D’abord lire lentement, s’immerger dans les deux langues en même temps. Quand on commence à traduire un texte, ne pas se laisser stopper par telle ou telle difficulté, laisser un blanc et continuer pour trouver un rythme, idéalement le rythme d’écriture du texte (je suis bien conscient que c’est une idée un peu saugrenue, mais j’en ai besoin pour traduire). Tout au bout du travail de traducteur, il y a pour moi l’écriture. Georges-Arthur Goldschmidt, grand traducteur de l’allemand, en parle très bien : traduire/écrire, on passe de l’un à l’autre sans s’en rendre compte.
Un dernier mot sur la webliothèque : un rythme de parution est-il prévu ? Peux-tu lever le voile sur quelque prochaine belle surprise ?
Je voudrais tenir le rythme de deux textes par semaine, soit du domaine public, soit d’auteurs contemporains.
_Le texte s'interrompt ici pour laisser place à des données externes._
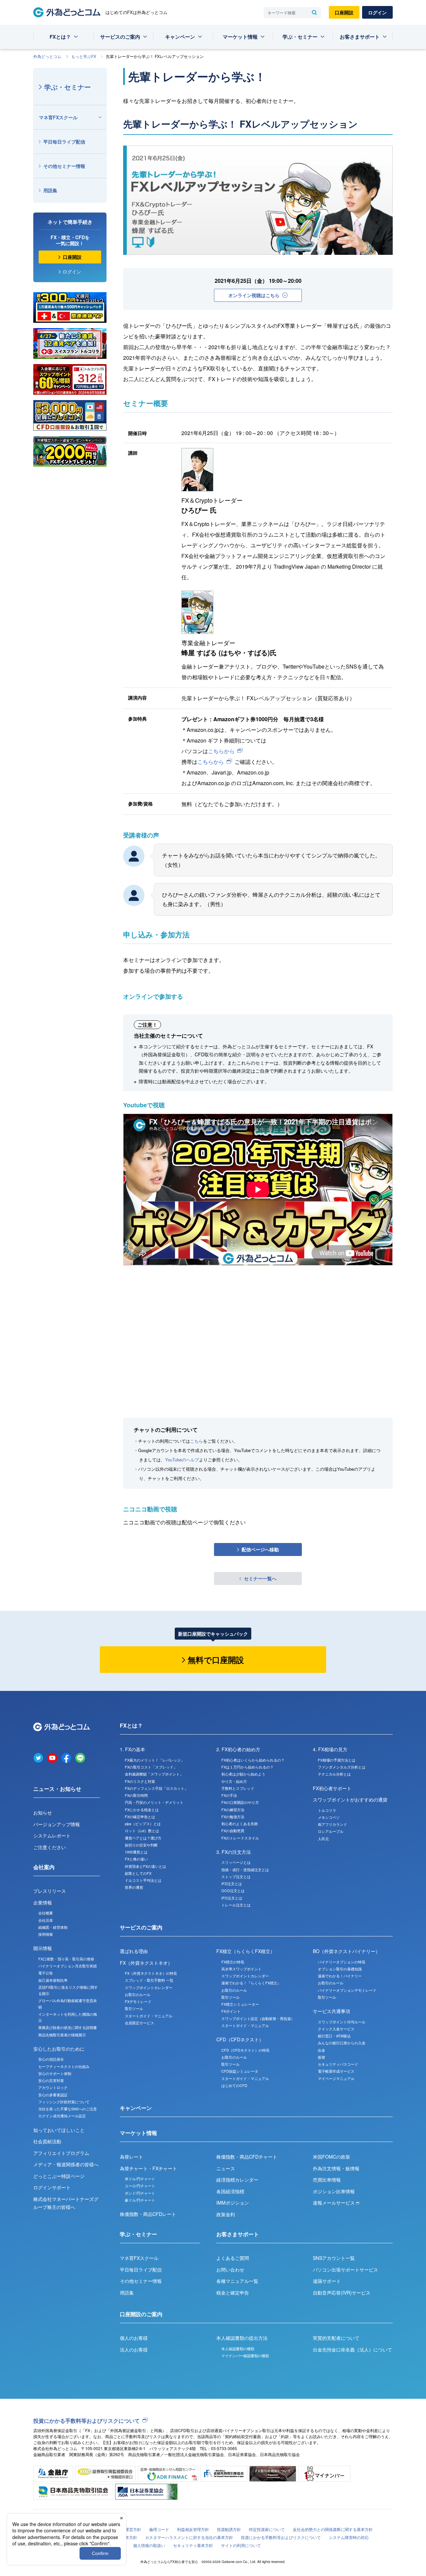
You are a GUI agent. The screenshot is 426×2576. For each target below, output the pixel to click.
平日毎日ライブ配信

Je vais notamment reprendre un texte important pour moi, Du lieu à l’être, de Marc Bonneval, qui a été mon professeur de philosophie au lycée de Cergy. D’autres textes de Kafka et Novalis, mais aussi de Zweig. Je travaille à un récit – ce que j’appelle un blogbook – qui prendra place naturellement dans la webliothèque. Et si celles et ceux qui nous lisent créaient la leur ? L’idée, c’est que la webliothèque soit un réseau ouvert et vivant.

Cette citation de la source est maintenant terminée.